Canadian judge and author

Marie Carmel Corbett (born July 1943) is a retired Canadian judge and author. She served on the Ontario bench from 1986 to 1999, first on the County and District Court of York and, following court restructuring, on the Ontario Court (General Division), the predecessor of Superior Court of Justice. Corbett was the first woman to serve as president of the Canadian Environmental Law Association (CELA). After leaving the bench she published the memoir January: A Woman Judge’s Season of Disillusion (2016).

==Early life and education==
Corbett was born in Avondale, near St. John’s, Newfoundland, in July 1943. Her father, one of the first Newfoundlanders to enlist in the Royal Canadian Navy, was killed in the Second World War the year she was born; her mother subsequently moved the family to Montreal so that her children could pursue higher education. Corbett earned a B.A. with first-class honours at McGill University in 1963 and completed an LL.B. at the University of Toronto Faculty of Law in 1968. She was called to the Ontario bar in 1970 and was appointed Queen’s Counsel in 1983.

==Career==
Following her articles with lawyer and author Richard Rohmer Q.C., Corbett worked as a research assistant to the Ontario Law Reform Commission and, from 1974 to 1980, as counsel in the City of Toronto legal department. She then practised municipal, pension and labour law at the Toronto firm Corbett & Barton until her judicial appointment in 1986.

Beyond public policy and women’s advocacy, Corbett was active in public life. She served as president of CELA in 1973–74; vice-chair of the Ontario Pension Commission from 1982 to 1986; and the first chair of Ontario’s Environmental Assessment Advisory Committee between 1983 and 1986. A founding member of the first Ontario Status of Women Council, she chaired its justice committee and helped organise the province’s inaugural conference on family-law reforms for women.

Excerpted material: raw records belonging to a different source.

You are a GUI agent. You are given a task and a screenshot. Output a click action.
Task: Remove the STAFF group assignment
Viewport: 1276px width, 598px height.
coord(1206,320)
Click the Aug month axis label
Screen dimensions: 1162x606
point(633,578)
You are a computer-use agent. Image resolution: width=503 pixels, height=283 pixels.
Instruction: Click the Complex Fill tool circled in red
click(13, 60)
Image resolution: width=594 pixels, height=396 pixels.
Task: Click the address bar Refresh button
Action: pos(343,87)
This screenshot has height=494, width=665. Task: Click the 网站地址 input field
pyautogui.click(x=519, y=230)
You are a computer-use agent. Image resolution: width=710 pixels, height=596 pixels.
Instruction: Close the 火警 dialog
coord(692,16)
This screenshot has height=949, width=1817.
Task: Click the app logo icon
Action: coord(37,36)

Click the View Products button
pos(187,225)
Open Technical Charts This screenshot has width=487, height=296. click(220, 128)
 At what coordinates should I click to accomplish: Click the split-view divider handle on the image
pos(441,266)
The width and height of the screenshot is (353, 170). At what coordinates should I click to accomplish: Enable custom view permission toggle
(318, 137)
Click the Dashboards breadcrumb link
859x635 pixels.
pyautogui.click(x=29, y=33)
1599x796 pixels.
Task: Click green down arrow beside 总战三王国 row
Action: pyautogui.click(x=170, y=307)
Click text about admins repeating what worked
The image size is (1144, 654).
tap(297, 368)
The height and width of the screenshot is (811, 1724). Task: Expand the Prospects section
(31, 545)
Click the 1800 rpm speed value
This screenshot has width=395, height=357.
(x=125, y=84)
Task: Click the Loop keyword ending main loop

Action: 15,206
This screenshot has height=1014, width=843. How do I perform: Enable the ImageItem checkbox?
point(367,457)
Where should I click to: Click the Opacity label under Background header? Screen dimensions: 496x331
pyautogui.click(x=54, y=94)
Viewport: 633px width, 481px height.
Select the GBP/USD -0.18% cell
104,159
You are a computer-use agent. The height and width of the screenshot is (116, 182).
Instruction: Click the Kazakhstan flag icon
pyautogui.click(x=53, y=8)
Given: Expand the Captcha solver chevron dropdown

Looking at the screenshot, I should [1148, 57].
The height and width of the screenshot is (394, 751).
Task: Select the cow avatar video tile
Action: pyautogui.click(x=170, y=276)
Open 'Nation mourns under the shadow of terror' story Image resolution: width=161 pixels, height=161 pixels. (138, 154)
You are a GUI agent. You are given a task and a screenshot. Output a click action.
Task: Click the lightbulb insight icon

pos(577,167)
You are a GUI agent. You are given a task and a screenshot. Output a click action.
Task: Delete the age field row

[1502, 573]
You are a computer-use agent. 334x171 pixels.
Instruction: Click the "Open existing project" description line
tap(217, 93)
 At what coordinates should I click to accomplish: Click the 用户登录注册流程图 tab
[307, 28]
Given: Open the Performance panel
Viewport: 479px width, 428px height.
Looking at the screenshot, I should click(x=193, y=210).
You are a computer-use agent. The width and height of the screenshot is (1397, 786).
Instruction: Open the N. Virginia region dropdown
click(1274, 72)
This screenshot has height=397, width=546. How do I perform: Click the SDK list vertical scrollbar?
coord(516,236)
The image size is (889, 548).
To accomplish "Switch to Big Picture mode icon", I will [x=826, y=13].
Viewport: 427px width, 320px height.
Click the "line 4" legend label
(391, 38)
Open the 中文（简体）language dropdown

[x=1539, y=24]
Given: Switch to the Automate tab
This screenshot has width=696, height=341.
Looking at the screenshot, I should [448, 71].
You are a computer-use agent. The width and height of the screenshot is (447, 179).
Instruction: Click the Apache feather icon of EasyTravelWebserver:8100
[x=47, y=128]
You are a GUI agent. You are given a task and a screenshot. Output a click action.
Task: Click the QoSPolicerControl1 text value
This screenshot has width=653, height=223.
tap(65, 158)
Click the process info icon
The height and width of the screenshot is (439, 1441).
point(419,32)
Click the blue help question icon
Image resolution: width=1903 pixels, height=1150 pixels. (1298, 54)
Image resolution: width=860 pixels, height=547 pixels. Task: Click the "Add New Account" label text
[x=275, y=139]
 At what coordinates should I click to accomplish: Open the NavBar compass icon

On 6 September 1986, Corbett was appointed to the County and District Court of York. When Ontario merged its courts in 1990 she became a judge of the Ontario Court (General Division), where she presided over serious criminal and civil matters until her retirement on 8 February 1999.

After retirement, Corbett turned to writing and public speaking. Her memoir, January: A Woman Judge’s Season of Disillusion, chronicles a month in 1995 during which she balanced sexual-assault trials with caring for a terminally ill friend; reviewers called it “an intimate look into Canada’s criminal-justice system.”

==Awards and recognition==
Corbett received the YWCA Women of Distinction Special Award in 1993 for her impact on women’s legal rights and jurisprudence.